--- start of RECORDS TO USE ---
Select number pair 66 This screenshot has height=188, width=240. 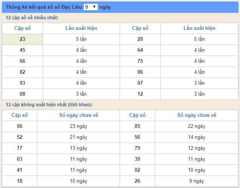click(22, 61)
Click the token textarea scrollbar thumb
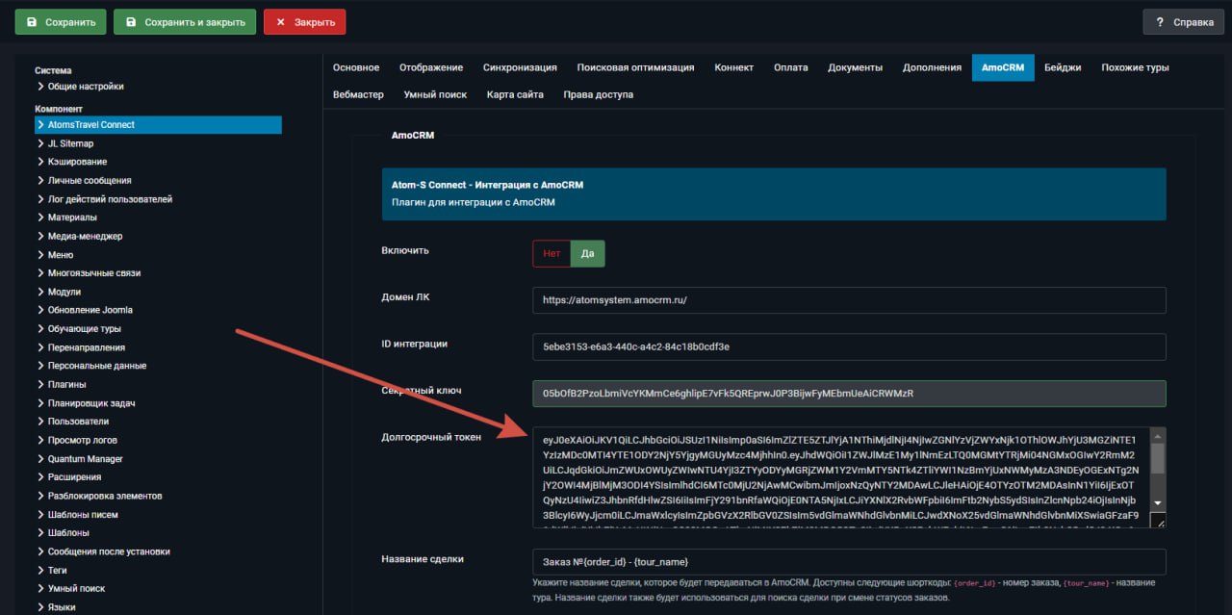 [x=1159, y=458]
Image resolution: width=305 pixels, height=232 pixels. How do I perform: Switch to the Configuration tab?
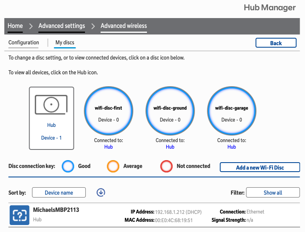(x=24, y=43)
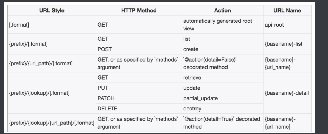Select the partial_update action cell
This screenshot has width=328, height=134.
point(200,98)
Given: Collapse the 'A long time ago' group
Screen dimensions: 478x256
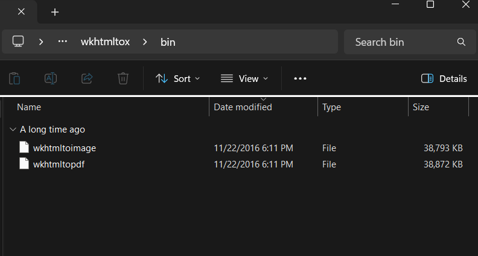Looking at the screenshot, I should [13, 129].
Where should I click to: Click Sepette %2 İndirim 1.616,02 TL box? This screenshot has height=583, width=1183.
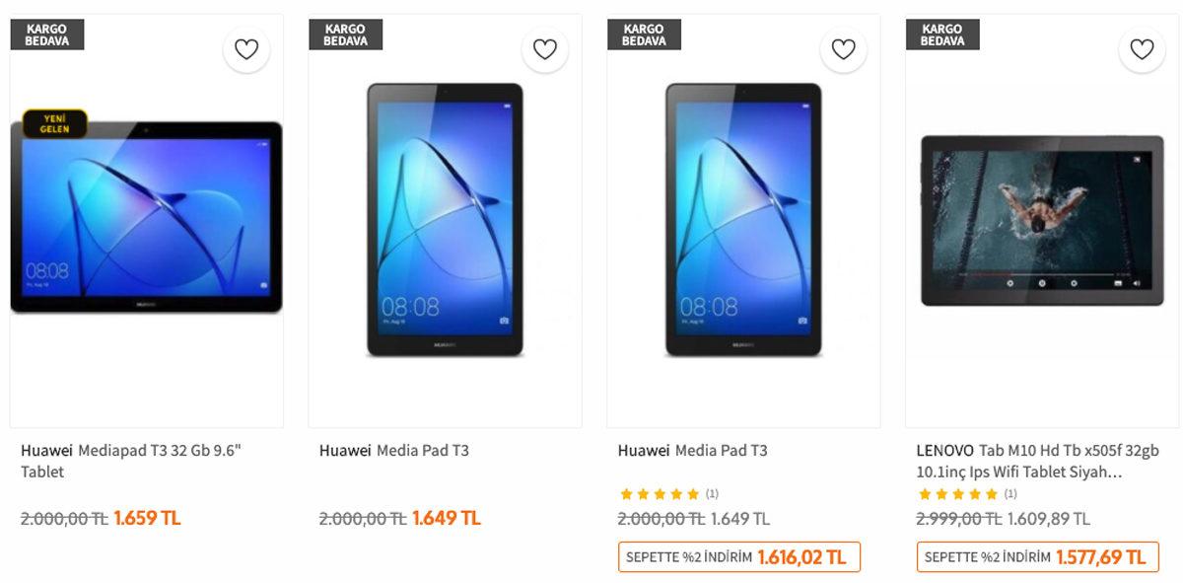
--- end of RECORDS TO USE ---
● **TO DO**:
Turn the data into a numbered list, starting at the line with "Image resolution: width=305" and running through the end of the data, both ends included. Leave out blank lines and pictures.

● **ANSWER IN FULL**:
1. Image resolution: width=305 pixels, height=232 pixels. How do I perform: Switch to the Configuration tab?
2. (x=24, y=43)
3. Select the partial_update action cell
4. This screenshot has width=328, height=134.
5. point(200,98)
6. Given: Collapse the 'A long time ago' group
7. Screen dimensions: 478x256
8. Looking at the screenshot, I should [13, 129].
9. Where should I click to: Click Sepette %2 İndirim 1.616,02 TL box? This screenshot has height=583, width=1183.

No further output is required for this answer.